Web Archive Collections as Data

Olga Holownia, Gustavo Candela, Helena Byrne, Jon Carlstedt Tønnessen, Anders Klindt Myrvoll, Sophie Ham, Steven Claeyssens

GLAM (Galleries, Libraries, Archives and Museums) have started to make available their digital collections suitable for computational use following the Collections as Data principles[1]. The International GLAM Labs Community[2] has explored innovative and creative ways to publish and reuse the content provided by cultural heritage institutions. As part of their work, and as a collaborative-led effort, a checklist[3] was defined and focused on the publication of collections as data. The checklist provides a set of steps that can be used for creating and evaluating digital collections suitable for computational use. While web archiving institutions and initiatives have been providing access to their collections – ranging from sharing seed lists to derivatives to “cleaned” WARC files – there is currently no standardised checklist to prepare those collections for researchers.

This workshop aims to involve researchers and web archive practitioners in reevaluating whether the GLAM Labs checklist can be adapted for web archive collections. The first part of the workshop will introduce the GLAM checklist, followed by four use cases that show how different web archiving teams have been working with their institutions’ Labs to prepare data packages and corpora for researchers. For the second part of the workshop, we want to issue a separate call for use cases and have researchers present examples of their use of web archive collections and discuss their workflows. In the final part, we want to involve the audience in identifying the main challenges to implementing the GLAM checklist and determining which steps require modifications so that it can be used successfully for web archive collections.

First use case

The UK Web Archive has recently started to publish the metadata to some of our inactive curated collections as data. This project developed new workflows by using the Datasheets for Datasets framework to provide provenance information on the individual collections that were published as data.

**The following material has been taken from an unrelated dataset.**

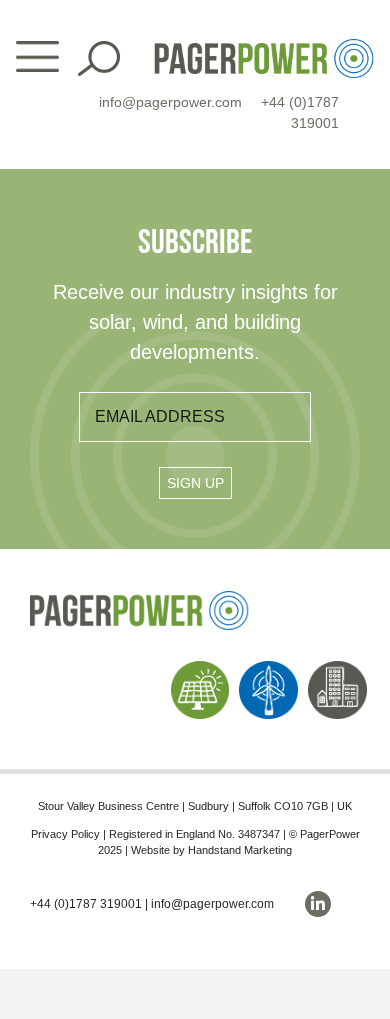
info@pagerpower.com (170, 102)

In this presentation, we will highlight how participants can:

  • Use Datasheets for Datasets to describe their collections.
  • Potential research uses for the data sets that were published.
  • Gain insights from the lessons learnt phase of the project.

Second use case

The National Library of Norway (NLN) has recently launched its first ‘Web News Collection’, making more than 1.5 million texts from 268 news websites openly available for computational analysis via API. The objective is to facilitate computational text analysis of news content from the web, both with computational notebooks and user-friendly web apps [4].

This presentation will:

  • Briefly explain the ‘warc2corpus’ pipeline for extracting natural language from Web ARChive (WARC) files and preparing text data for computational analysis,[5]
  • Show the metadata schema and overall statistics for the collection,
  • Demonstrate how students, scholars and others can tailor their own corpora and perform various forms of ‘distant reading’,
  • Reflect on how the ‘Web News Collection’ aligns with the FAIR principles while also taking immaterial rights into account.

Third use case

The Royal Danish Library has recently launched a service for everyone to free text search in the entire Danish web archive using Smurf – N-gram visualisation[6]. The free text search will search in HTML-pages for each year, and the number of results found will be compared to the total number of HTML from that year. The total number of HTML pages in the archive is currently more than 20 billion pages (20.000.000.000), spanning from 1995 to the present. Due to legal reasons, only one or two words can be used in the search, and no special characters are allowed. Normally, you can only gain access to the Danish web archive upon application if you are a researcher or PhD student affiliated with a Danish research institution. So this is a possibility for everyone to gain insights and see trends from an otherwise very restrictive and closed archive.

This presentation will:

  • Show how to use the NGRAM search for feasibility studies for researchers before applying for access to the archive, as well as for the general public who would like to have a sneak peek into the archive.
  • Look into the needs, practicalities, and possibilities of sharing corporate data or metadata with researchers and the general public.
  • Explore particular situations concerning data availability that can be useful to extend the scope of the GLAM Labs checklist as well as provide additional examples of application.

Fourth use case

The KB, National Library of the Netherlands, has been refining its strategy for Collections as Data, with a stronger focus on implementing FAIR principles, documenting data provenance, and transparency of selection workflows. A critical question in this effort is how elements of the GLAM Labs checklist can be adapted for use at different levels: collection-specific (e.g., web collections) versus a more institution-wide, generic approach.

This presentation will:

  • Showcase the current capabilities of KB in offering web collections as data, along with their descriptions.
  • Explore the adaptability of the GLAM Labs checklist for both collection-specific applications and broader institutional use
  • Offer a glance at our future plans, concerning collections as data and inviting the participants to provide feedback.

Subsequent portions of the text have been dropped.